» **WHAT TO DO**:
Print the lines below from the line with "Viewport: 926px width, 1260px" to the line with "You are a computer-use" exactly, keeping both ends, and print no pictures.

» **EXCERPTED DATA**:
BEGIN

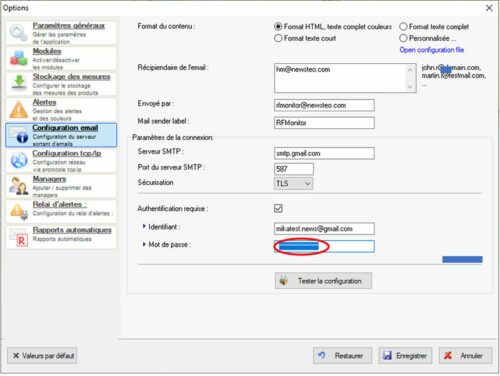Click the Serveur SMTP input field
500x376 pixels.
pos(324,153)
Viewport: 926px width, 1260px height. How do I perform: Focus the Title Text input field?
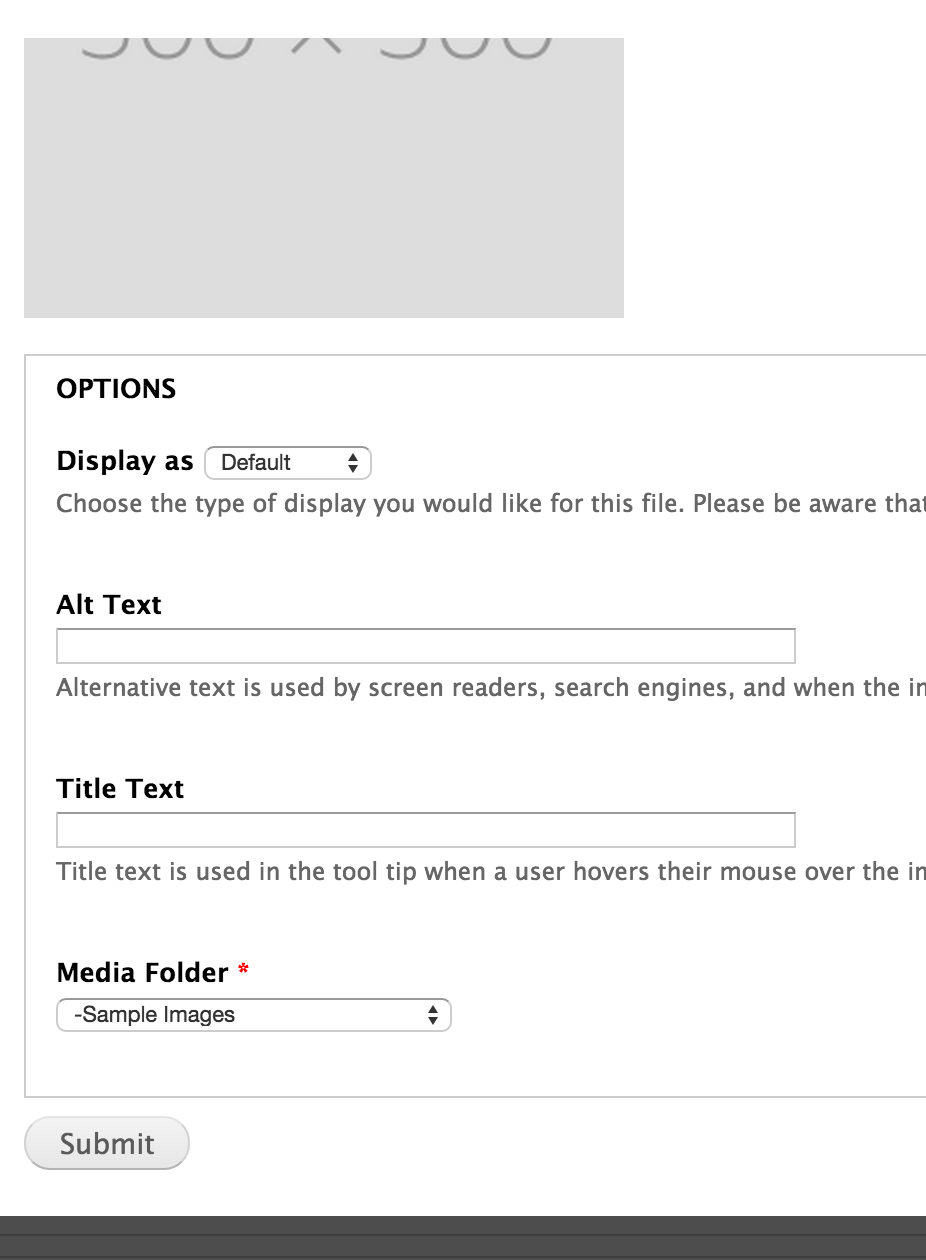[426, 830]
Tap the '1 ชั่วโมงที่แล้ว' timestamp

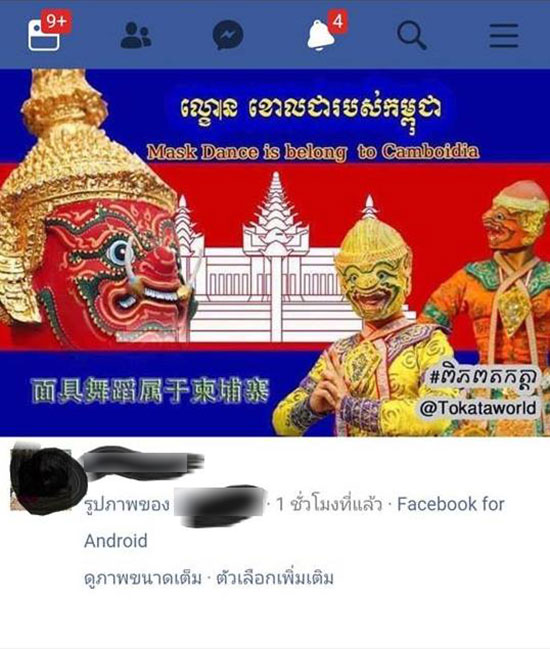click(329, 504)
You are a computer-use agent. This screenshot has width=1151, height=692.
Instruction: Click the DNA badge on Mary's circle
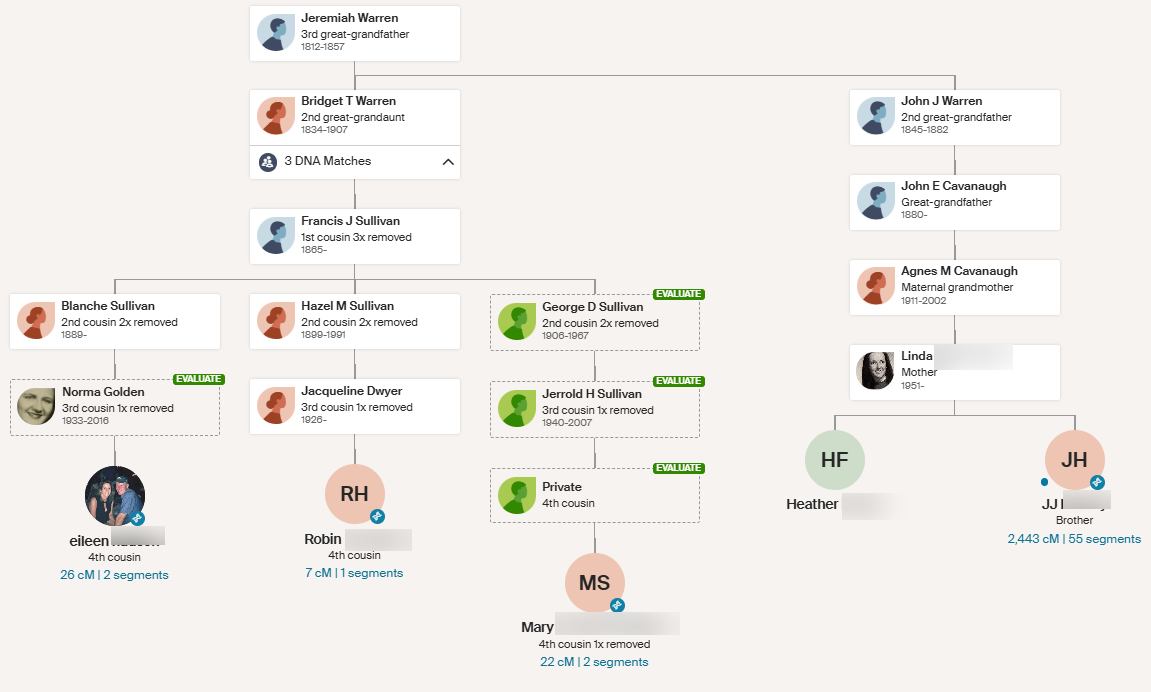coord(617,605)
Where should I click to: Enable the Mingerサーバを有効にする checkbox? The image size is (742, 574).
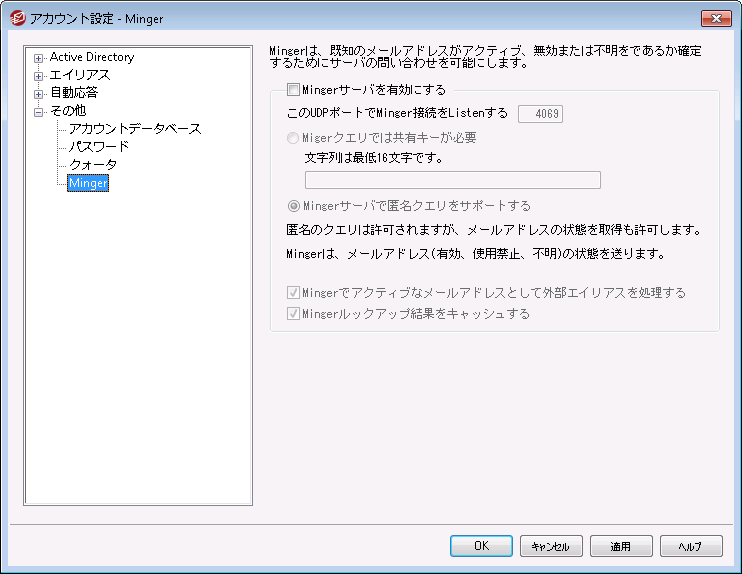pos(293,90)
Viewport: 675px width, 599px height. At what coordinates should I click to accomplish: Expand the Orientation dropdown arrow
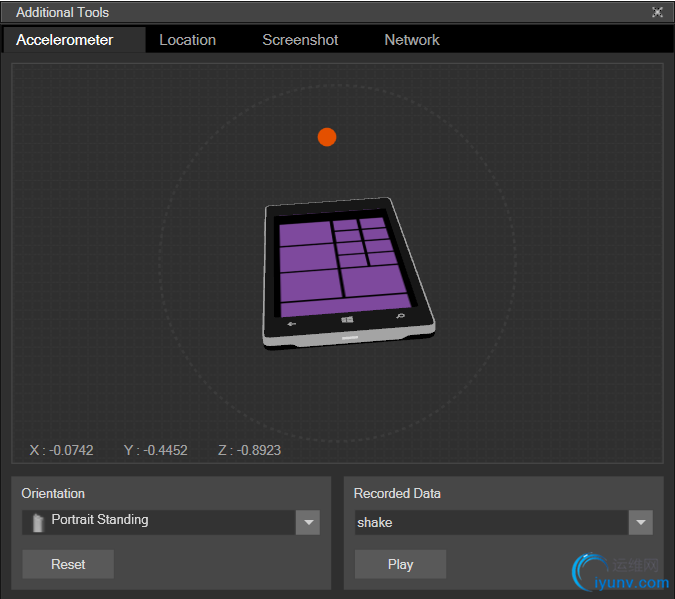click(308, 522)
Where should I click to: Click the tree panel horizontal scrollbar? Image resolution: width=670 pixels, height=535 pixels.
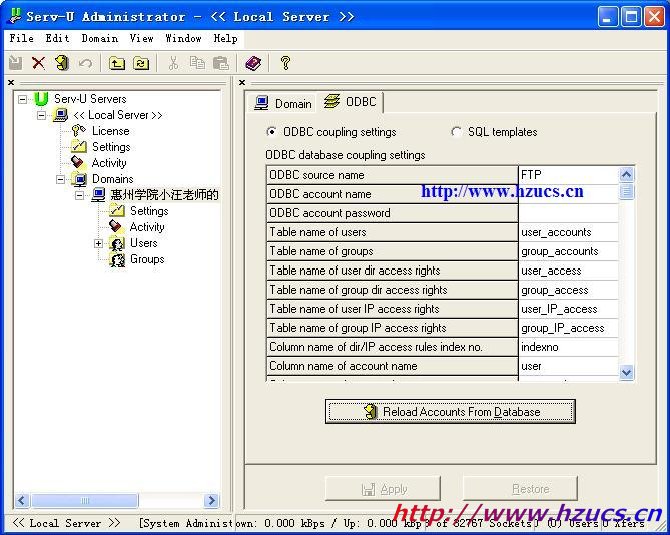pyautogui.click(x=110, y=500)
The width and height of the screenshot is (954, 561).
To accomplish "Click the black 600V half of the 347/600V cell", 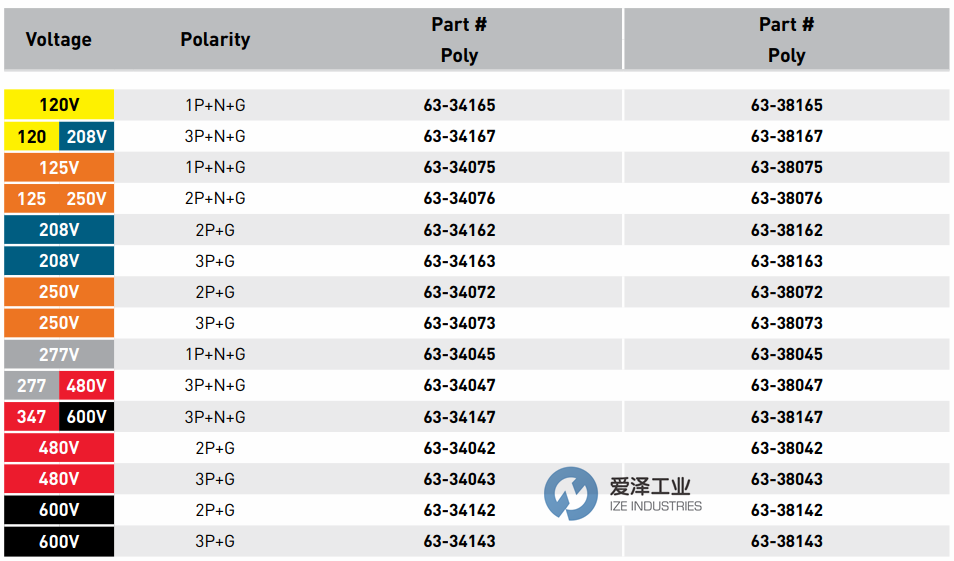I will point(87,417).
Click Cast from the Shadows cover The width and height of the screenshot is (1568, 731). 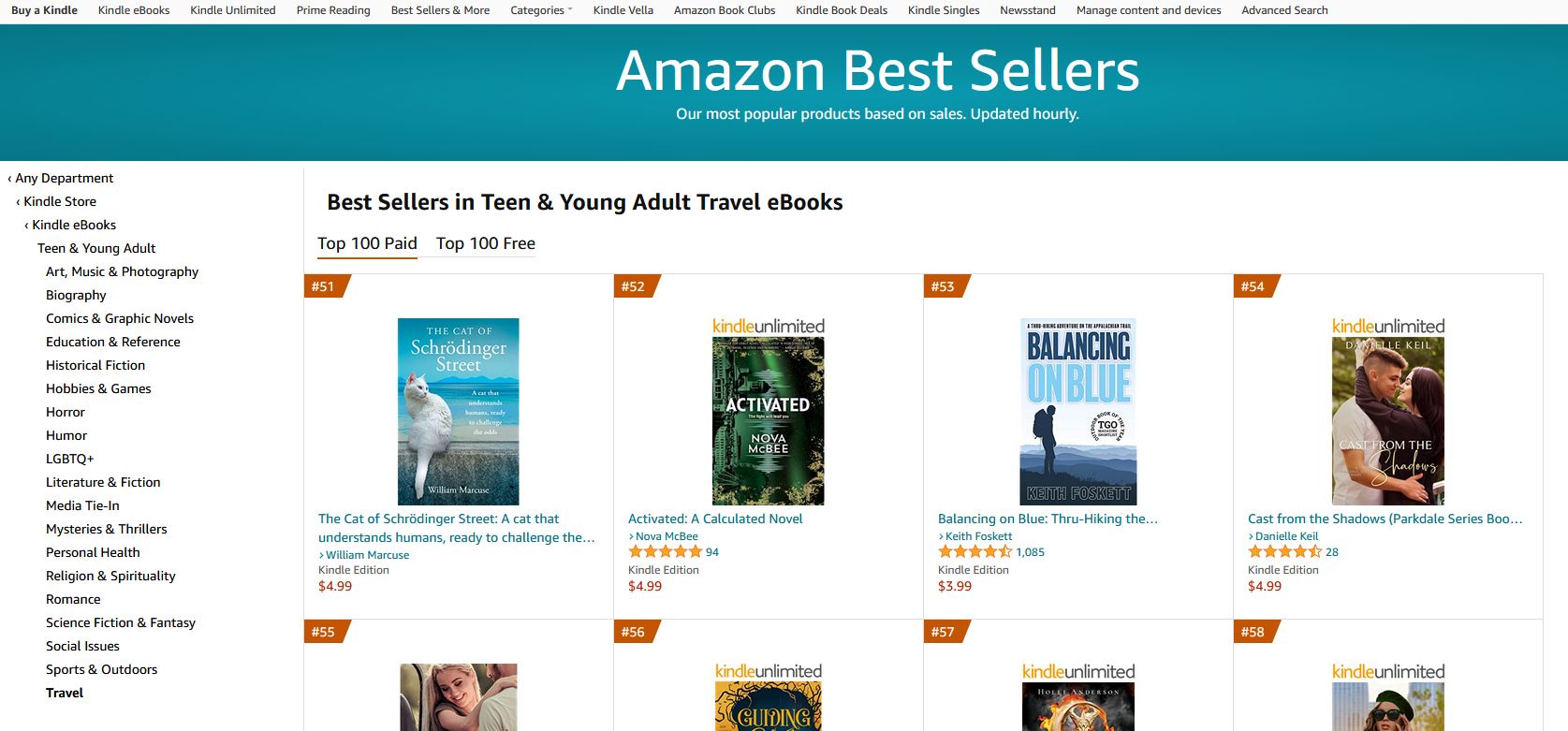click(x=1387, y=421)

END

» **TASK OUTPUT**:
Viewport: 926px width, 1260px height. How do I perform: Focus the Title Text input field?
[426, 830]
Tap the '1 ชั่วโมงที่แล้ว' timestamp

click(329, 504)
You are a computer-use agent. This screenshot has width=1151, height=692.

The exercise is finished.